Excerpted passage:
Maybe. Acid is weak and when I added h2o2 it dulute more.

Friend told me to mix 10-13% HCL with 3%h2o2 with ratio 3:1. Again get my test samples and hit the bucket. Stick is clean but on sme stick there is remaining pins.

Is there any ratio which I can use to be on "right road" for 3% h2o2 nad 10-13%?

Today is day for processing nano sim cards. In every batch I put few sim cards to see what is going on. Sometimes gold dissapear completely from cards but still remain on DDR pins. I was considerin 1 by 1 pealing. It will be slow. AP process will destroy foils like they did with 20-30 sim cards. *What do you think about burning them and harvesting leftover and do gravity separation of gold and burned plastic?*

I ignited reaction with h2o2 3% and hcl 10-13% put bubbler in. *What timeis usualy requierd to finish? I did not hol any sample longer than 12 hours.* *Do I need to hold them more than 12 - 16 hours?*In last test batch some pins fall of CPU instantly and other did not at all. but I know why, CPU is cerramic and gold cover tin/copper and gold on pins spread all way from top of the pin to cpu and tin/copper is also covered with gold. On this cpu ceramic around pin is also covered with gold and obviously AP cant aproact to copper/tin.

Written exercise:
In the forum post, what ratio did the friend suggest for mixing 10-13% HCl with 3% H2O2?

Lines on where items appear
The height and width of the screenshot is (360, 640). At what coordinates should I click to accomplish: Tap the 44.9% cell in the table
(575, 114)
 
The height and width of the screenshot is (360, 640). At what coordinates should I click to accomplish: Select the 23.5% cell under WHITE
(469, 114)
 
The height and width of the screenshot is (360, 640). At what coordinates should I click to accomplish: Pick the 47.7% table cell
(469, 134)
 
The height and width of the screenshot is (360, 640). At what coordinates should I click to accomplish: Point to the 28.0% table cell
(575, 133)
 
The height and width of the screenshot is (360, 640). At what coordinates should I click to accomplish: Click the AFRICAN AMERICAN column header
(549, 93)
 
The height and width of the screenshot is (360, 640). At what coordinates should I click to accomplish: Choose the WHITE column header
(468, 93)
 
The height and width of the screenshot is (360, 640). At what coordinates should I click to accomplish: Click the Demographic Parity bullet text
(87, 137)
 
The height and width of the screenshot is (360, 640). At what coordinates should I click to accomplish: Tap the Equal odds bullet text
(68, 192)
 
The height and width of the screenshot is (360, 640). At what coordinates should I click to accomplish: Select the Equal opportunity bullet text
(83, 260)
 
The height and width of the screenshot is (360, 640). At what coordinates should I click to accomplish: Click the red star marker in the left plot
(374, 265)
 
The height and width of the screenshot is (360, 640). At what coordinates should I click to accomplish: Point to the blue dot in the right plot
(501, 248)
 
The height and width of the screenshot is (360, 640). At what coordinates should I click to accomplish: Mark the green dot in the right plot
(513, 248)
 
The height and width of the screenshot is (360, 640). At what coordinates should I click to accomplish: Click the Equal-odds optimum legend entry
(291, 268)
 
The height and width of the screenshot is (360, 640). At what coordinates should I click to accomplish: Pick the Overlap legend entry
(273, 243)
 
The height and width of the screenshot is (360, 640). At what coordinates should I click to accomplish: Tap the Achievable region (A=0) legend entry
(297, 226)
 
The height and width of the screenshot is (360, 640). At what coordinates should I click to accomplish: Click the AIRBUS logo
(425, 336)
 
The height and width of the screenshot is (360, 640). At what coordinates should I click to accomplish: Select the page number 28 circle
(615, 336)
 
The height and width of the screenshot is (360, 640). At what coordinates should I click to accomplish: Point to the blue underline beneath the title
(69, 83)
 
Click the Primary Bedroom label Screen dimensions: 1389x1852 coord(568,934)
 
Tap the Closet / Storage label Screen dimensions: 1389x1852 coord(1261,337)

Answer for this exercise:
3:1